With all that has been said, written, and discussed about preparing for retirement, it might seem that there is very little remaining that still needs to be talked about. However, some recent studies suggest that many approaching retirement may still be relatively in the dark concerning some important emerging trends that could have a huge effect on their retirement needs and the investment and financial strategies required to meet them.

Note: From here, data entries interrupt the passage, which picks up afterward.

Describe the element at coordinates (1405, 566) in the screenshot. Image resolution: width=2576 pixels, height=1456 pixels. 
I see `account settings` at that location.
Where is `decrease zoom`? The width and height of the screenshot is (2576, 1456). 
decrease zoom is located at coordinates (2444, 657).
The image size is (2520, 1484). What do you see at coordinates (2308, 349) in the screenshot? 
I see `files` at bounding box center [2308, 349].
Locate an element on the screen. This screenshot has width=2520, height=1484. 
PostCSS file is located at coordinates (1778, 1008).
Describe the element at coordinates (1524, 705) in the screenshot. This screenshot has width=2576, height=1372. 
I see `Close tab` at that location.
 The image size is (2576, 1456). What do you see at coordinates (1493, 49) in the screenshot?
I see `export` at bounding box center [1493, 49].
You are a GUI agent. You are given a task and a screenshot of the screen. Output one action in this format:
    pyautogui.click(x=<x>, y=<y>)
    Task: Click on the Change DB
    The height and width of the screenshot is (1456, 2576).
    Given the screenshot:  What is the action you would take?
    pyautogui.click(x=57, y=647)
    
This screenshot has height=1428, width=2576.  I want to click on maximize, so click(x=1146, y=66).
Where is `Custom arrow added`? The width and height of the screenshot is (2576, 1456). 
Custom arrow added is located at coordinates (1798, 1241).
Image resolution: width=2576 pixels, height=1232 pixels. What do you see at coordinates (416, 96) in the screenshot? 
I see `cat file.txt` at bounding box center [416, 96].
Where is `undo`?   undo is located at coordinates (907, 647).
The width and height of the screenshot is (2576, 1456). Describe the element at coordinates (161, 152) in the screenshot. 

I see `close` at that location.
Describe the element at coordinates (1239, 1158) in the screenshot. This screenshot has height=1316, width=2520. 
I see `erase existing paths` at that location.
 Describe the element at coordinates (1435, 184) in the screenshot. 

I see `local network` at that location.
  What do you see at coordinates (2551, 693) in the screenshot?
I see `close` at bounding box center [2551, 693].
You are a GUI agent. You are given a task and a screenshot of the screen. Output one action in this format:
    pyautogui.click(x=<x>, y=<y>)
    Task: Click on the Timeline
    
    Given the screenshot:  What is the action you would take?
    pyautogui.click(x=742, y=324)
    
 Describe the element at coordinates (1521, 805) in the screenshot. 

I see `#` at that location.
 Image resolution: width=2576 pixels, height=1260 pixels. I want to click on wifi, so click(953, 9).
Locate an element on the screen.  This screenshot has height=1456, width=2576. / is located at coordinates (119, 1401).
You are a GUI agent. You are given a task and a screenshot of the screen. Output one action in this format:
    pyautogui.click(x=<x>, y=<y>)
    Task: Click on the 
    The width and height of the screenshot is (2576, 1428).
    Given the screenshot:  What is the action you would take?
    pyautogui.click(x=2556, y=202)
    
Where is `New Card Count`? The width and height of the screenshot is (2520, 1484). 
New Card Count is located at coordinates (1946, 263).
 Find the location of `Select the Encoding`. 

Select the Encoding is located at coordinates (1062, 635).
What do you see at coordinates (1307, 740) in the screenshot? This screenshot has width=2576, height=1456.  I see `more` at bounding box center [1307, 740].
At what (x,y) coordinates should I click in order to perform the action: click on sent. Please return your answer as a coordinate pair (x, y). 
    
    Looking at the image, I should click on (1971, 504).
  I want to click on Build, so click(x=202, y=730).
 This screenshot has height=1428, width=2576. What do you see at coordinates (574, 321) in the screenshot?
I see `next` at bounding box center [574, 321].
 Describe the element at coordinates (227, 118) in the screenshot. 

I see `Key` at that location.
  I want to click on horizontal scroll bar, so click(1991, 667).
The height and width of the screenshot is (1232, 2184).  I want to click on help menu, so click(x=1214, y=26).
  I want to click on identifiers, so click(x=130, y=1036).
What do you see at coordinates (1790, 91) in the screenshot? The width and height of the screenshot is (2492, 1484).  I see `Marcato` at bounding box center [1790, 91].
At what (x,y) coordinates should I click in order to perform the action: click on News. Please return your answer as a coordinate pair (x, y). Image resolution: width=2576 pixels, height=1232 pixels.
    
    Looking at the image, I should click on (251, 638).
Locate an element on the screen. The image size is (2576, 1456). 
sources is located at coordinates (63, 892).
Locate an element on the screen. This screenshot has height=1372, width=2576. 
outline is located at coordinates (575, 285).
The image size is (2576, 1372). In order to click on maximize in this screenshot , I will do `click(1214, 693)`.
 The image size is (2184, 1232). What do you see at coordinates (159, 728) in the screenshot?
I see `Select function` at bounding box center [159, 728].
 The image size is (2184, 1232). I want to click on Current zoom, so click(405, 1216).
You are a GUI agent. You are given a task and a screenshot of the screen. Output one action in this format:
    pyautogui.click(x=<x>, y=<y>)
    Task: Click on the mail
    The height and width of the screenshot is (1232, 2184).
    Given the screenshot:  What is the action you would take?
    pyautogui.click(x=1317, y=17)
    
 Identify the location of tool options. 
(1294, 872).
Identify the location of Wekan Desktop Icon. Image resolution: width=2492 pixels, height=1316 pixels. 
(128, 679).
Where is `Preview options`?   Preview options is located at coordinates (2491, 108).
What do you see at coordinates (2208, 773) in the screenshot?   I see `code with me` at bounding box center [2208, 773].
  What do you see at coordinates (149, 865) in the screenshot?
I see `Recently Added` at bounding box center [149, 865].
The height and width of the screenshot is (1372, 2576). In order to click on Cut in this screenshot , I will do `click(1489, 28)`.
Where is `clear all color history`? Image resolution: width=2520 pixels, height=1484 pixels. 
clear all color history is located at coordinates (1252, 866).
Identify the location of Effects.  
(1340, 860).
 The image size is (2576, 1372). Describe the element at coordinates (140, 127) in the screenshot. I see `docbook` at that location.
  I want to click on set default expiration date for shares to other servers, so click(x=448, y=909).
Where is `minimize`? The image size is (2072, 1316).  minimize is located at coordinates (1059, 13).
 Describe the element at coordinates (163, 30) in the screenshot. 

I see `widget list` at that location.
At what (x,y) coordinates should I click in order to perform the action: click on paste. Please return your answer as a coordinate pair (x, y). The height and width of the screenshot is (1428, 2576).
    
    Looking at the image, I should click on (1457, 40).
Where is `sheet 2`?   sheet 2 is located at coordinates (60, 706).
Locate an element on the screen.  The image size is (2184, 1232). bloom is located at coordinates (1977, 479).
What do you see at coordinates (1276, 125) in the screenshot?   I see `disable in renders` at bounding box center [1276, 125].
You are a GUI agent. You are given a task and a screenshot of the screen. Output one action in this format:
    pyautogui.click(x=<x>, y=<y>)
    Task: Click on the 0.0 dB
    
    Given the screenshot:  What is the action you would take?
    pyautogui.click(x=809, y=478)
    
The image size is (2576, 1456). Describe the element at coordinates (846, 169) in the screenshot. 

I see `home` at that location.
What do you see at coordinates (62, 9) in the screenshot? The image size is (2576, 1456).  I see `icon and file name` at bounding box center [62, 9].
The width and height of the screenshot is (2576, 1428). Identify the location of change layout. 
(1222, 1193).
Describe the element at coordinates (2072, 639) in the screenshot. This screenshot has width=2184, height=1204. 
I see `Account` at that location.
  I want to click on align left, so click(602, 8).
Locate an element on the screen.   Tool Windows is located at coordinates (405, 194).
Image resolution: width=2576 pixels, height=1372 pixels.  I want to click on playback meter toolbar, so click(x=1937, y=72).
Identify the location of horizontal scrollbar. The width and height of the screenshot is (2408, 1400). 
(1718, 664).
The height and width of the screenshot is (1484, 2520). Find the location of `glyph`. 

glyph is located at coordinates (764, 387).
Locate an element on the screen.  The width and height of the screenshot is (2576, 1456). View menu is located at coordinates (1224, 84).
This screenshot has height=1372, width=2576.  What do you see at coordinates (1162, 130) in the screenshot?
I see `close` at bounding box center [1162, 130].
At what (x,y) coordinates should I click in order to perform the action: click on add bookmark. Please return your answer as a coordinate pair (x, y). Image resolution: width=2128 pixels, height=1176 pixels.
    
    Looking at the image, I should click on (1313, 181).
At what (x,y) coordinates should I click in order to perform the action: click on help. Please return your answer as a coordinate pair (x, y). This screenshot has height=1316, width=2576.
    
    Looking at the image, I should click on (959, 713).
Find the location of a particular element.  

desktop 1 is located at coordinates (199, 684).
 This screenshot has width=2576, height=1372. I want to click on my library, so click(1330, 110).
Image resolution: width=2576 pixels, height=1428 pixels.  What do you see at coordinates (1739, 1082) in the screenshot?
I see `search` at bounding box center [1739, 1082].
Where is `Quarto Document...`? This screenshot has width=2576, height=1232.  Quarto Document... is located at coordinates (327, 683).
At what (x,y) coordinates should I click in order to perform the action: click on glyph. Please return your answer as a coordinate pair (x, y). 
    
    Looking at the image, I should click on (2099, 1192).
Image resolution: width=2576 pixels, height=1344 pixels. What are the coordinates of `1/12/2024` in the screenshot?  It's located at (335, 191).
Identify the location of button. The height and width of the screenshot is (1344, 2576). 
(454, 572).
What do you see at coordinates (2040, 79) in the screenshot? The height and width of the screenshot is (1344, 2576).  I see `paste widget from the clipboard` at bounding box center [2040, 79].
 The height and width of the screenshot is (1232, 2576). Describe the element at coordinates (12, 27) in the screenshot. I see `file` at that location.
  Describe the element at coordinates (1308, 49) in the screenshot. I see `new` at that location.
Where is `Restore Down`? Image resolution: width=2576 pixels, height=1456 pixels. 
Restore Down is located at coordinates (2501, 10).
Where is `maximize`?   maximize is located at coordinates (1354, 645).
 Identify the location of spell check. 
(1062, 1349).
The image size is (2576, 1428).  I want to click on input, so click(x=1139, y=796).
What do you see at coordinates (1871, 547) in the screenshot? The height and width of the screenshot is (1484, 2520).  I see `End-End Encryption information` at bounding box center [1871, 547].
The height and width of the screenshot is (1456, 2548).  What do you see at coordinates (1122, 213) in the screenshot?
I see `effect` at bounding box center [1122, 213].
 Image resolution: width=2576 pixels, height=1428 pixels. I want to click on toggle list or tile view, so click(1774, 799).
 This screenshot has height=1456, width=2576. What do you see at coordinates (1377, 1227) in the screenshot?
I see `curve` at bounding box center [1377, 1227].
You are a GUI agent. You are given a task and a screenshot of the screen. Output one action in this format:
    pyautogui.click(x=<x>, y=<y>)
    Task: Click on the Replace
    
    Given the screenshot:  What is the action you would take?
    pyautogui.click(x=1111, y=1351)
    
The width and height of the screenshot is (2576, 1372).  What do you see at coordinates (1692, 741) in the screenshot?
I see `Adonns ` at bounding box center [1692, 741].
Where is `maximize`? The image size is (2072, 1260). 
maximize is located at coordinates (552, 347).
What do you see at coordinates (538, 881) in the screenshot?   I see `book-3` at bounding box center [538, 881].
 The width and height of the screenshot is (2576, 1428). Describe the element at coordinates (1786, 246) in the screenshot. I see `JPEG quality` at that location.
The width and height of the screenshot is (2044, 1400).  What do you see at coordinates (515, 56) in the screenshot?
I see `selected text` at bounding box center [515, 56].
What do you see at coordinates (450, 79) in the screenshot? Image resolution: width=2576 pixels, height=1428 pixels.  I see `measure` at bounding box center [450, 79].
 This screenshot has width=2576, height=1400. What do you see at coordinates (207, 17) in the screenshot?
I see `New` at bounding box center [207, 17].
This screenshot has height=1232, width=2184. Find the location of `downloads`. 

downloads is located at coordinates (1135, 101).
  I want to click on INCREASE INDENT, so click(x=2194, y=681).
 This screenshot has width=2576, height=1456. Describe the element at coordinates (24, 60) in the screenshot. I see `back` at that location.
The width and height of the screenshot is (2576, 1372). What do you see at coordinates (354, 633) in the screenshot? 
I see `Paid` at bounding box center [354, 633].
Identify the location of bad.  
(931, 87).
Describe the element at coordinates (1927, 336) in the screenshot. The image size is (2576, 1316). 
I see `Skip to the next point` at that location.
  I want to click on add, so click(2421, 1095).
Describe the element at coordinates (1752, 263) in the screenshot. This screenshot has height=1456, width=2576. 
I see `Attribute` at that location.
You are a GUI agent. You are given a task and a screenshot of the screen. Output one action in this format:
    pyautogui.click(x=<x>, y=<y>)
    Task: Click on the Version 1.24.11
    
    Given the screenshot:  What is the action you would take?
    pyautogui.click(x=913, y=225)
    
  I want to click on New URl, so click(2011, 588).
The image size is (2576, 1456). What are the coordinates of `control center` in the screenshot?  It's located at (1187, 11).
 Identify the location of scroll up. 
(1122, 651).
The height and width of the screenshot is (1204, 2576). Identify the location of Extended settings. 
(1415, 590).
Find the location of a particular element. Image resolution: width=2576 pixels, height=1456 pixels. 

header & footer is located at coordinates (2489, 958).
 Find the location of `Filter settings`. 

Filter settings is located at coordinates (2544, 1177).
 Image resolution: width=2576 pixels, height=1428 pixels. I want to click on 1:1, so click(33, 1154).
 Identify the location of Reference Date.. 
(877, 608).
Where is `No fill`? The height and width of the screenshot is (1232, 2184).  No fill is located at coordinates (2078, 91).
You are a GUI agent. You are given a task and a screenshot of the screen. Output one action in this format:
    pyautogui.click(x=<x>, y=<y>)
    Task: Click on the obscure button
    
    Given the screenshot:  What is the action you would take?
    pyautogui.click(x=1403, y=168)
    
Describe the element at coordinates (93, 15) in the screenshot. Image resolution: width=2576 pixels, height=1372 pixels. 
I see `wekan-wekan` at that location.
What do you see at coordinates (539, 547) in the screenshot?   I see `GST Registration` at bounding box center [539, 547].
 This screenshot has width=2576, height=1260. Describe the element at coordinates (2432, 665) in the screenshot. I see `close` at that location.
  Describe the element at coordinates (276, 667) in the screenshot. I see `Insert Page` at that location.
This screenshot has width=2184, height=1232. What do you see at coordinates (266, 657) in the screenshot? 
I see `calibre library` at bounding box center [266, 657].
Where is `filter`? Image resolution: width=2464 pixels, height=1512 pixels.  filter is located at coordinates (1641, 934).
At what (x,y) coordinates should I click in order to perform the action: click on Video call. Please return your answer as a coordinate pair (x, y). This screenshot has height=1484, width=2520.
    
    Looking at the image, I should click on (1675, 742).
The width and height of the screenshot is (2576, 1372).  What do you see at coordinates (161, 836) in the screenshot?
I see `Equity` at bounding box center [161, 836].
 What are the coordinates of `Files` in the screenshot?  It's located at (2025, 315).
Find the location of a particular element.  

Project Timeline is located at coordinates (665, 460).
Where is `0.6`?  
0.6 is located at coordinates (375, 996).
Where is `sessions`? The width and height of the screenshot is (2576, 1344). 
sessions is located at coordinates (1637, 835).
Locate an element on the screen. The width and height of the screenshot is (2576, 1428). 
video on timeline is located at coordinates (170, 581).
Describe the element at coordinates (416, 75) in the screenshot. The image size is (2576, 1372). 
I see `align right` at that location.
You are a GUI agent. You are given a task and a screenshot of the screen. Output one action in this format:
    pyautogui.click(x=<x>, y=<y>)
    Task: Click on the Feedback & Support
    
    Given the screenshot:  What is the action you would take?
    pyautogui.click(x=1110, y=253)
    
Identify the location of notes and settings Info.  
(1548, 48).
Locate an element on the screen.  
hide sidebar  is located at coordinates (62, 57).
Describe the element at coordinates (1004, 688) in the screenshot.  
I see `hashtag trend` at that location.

- Retirement could last a lot longer than you expect. Currently, the average American will retire at age 66 and live until about age 79. But that average is consistently moving higher; for those on the younger end of the spectrum, it is entirely possible that they could spend as many years in retirement as they did working! Indeed, many researchers are predicting that living past the age of 100 will become the norm in the developed world; a World Economic Forum white paper suggests that the average life expectancy for babies born in 2007 will be 103. Even now, a 65-year-old woman has a 50 percent chance of living to age 85, and a man of the same age has the same chance of reaching age 82. In other words, most of us can expect to live for about two decades in retirement, and that time span is only going to get longer.
- Social Security is likely to fall short. Many advisors suggest that retirees should aim to be able to replace 80% of their pre-retirement income upon reaching retirement, and a significant portion of that is expected to come from Social Security. However, the current average monthly benefit is only $1,360, or $16,320 per year. For those earning in excess of $50,000 per year, this obviously leaves a lot of ground that must be made up with IRAs, 401Ks, or other investments.
- Americans are falling behind in savings. A 2013 study by the Economic Policy Institute found that a typical couple in their mid-50s to early 60s had only about $17,000 set aside for retirement. That would not likely fund a full year of most Americans’ lifestyles, let alone a two-decade retirement!
- Because of the historic shift away from lifetime employment at a single company (and the resulting pensions many enjoyed), only about 21 percent of Americans can expect a lifetime income from employer plans. Also, most of us have not replaced the traditional employer pension plan with a 401(k), IRA, or other defined contribution plan. As a result, nearly half of Americans have no workplace-related retirement savings vehicle of any type.
- Many of us will remain in the workforce past traditional retirement age. Due to many of the factors shown above, 14 percent of 70-year-olds are still working full-time, according to a study by the National Institute on Aging. Another 14% work part-time.
- Medicare will not cover the costs of assisted living. According to government data, around 70 percent of those who reach age 65 will need long-term care at some point in their retirements. Unfortunately, most don’t realize that Medicare does not pay for most costs of such care. In fact, Medicare covers only 100 days at a skilled nursing facility, and that only applies if the care was preceded by a hospital stay of three days or more. Meanwhile, the median costs of an assisted living facility is $3,600 per month.
For all of the above reasons, it is more important than ever for those planning for retirement to take full advantage of contributions to IRAs, 401(k) plans, 403(b) plans, and other defined contribution plans. Not only that, but investors should give careful consideration to the effects of inflation on their retirement nest eggs. A qualified professional financial advisor can help you learn your options and put in place a strategy that will help you face retirement with greater confidence.